Most employees need stimulation. Such stimulation as pep talks, encouragement or even nagging can spur people on to greater heights or it can push them over the edge into exhaustion. The quality, quantity and timing of stimulation determines whether such efforts are a positive or negative force.
Successfully providing stimulation to employees involves more than just lighting fires under people. Providing the proper amount of stimulation is a question of energy and adaptation. Seasoned athletes have the advantage of years of experience and training. They’ve learned how to pace themselves in order to win. Your people may not have the same type of experience and perspective. Consciously or unconsciously they rely on their manager to set the pace that enables them to become winners.
Learning how to set a proper pace for subordinates requires determining where each person’s stress comfort zone lies. Research has shown that up to a certain point, performance increases by increasing stress. This is the point where it’s effective to push people with deadlines, incentives or other forms of pressure.
Beyond this point, increasing stress causes performance to drop sharply, and only through decreasing the pressure will a manager be able to improve performance. This relationship between performance and stress was shown over seventy-five years ago by Robert M. Yerkes and John D. Dodson at the Harvard Physiologic Laboratory. The results hold true today.
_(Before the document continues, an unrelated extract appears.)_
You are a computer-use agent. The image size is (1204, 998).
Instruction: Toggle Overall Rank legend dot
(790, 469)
Too little stimulation can just as great a problem as too much. In one study, participants were restricted to a single room and told to do absolutely nothing. Most of them rated the situation unbearable after three or four days. During the experiment, the bored subjects developed tension, sleeplessness, personality changes, reduced intellectual performance and feelings of depersonalization. Happily, all these symptoms quickly disappeared when they resumed their normal activities.
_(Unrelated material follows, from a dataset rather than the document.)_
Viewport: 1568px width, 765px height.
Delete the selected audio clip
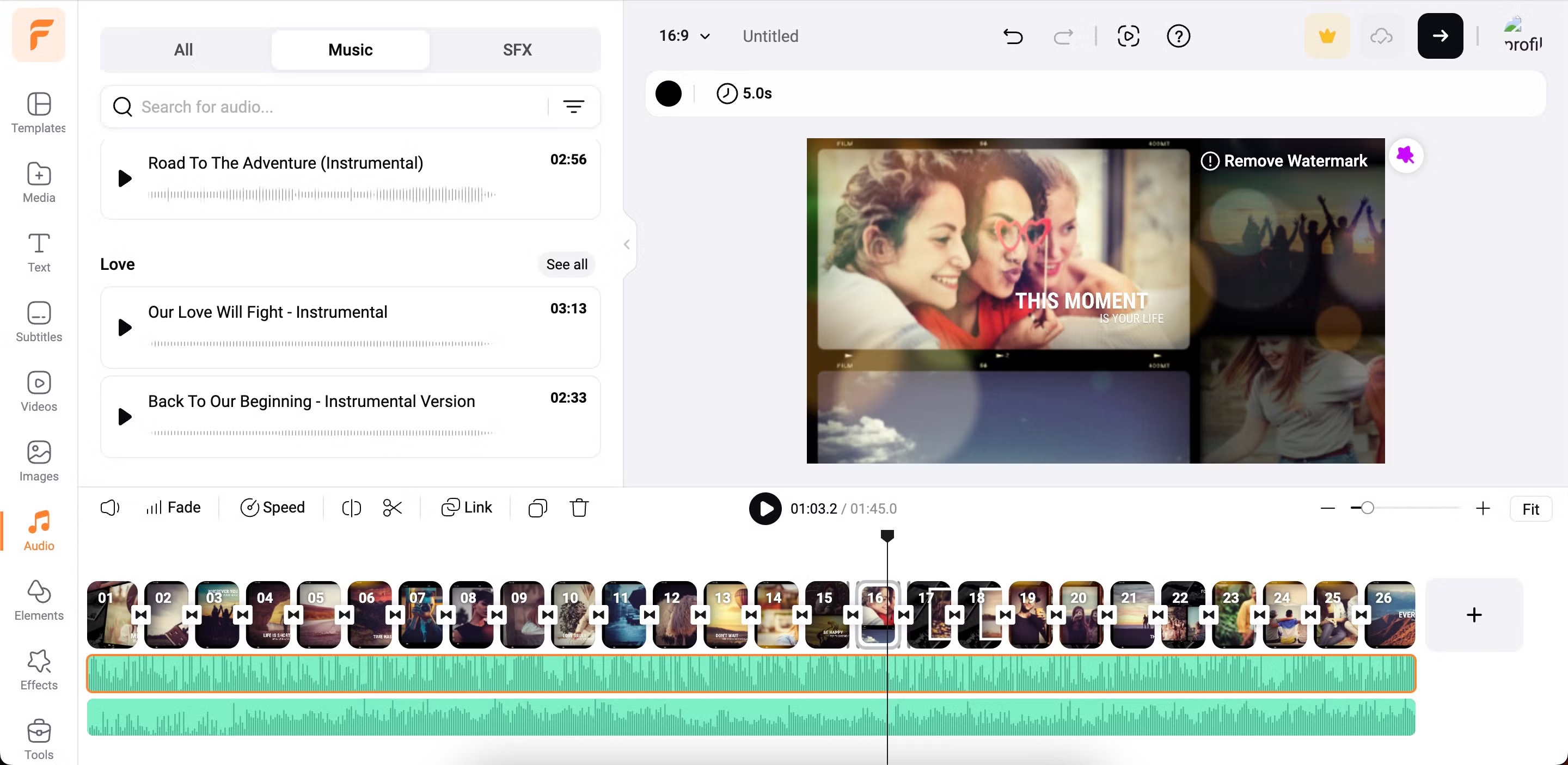point(579,507)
Other research shows that people overwhelmingly agree that boredom on the job is even more uncomfortable than long hours, heavy work loads and pressing responsibilities.
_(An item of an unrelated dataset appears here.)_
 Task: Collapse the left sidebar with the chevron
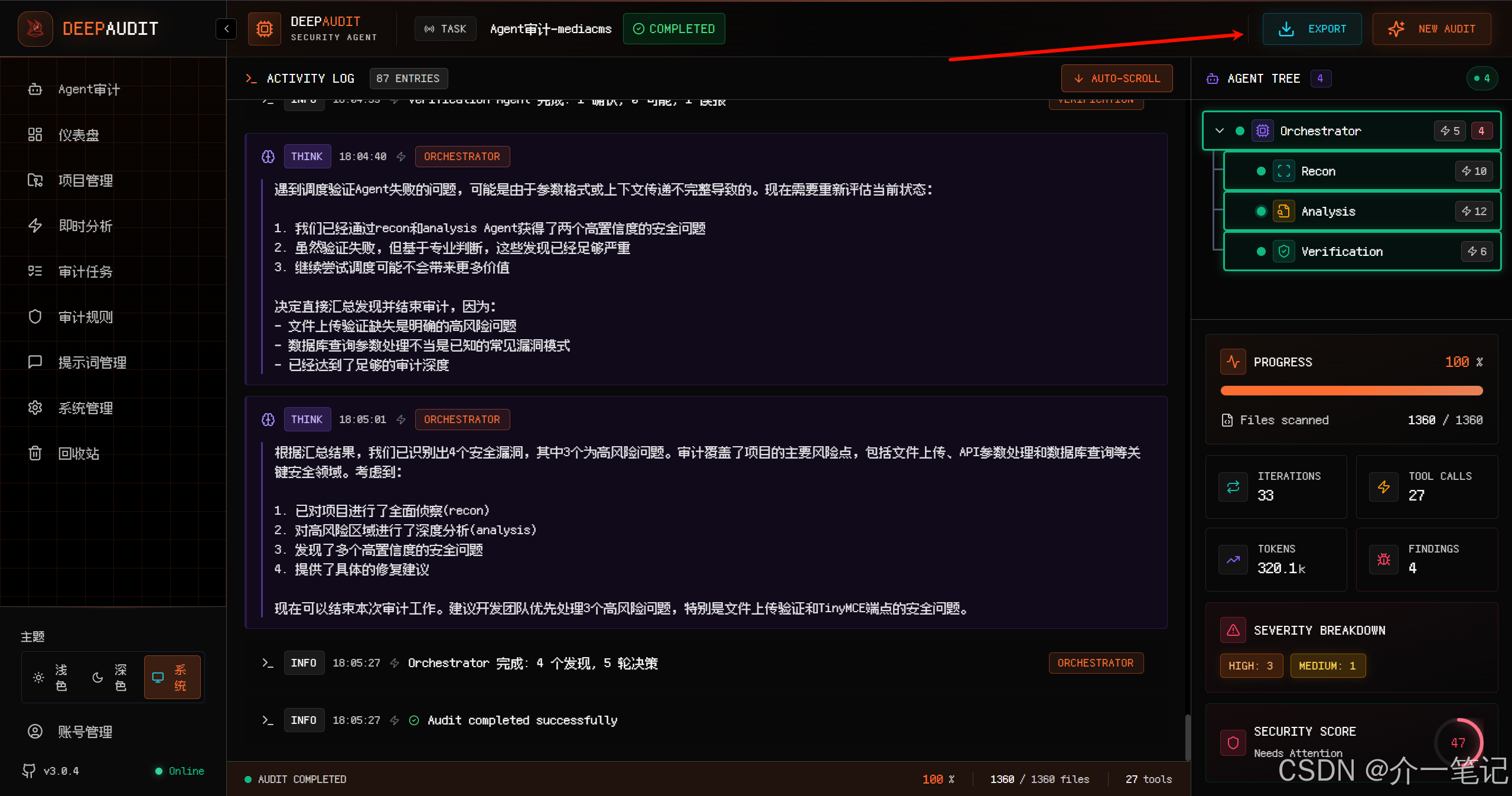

According to a study of two thousand people at the University of Michigan’s Institute for Occupational Safety, those who reported being bored at work felt that their abilities were not being used and that their jobs did not provide as much complexity and variety as they wanted.
Managers who want to ensure that their people reach levels of peak performance must learn exactly where the comfort zone occurs. In addition, they must understand that such stimulation or motivation, or lack of it, will also vary with each individual. As with Situational Leadership, the level of competence and commitment of each individual will differ. Being aware of these differences will enable managers to help people hit high achievement levels.
Some motivation should be applied on a department or unit level. However, the best motivation should be interwoven with an individual’s own one-minute goals. This type of motivation is individualized. It relates to the specific job a person is performing and is linked with measurable outcomes. Appropriate, well-managed stimulation is the stuff that makes winners.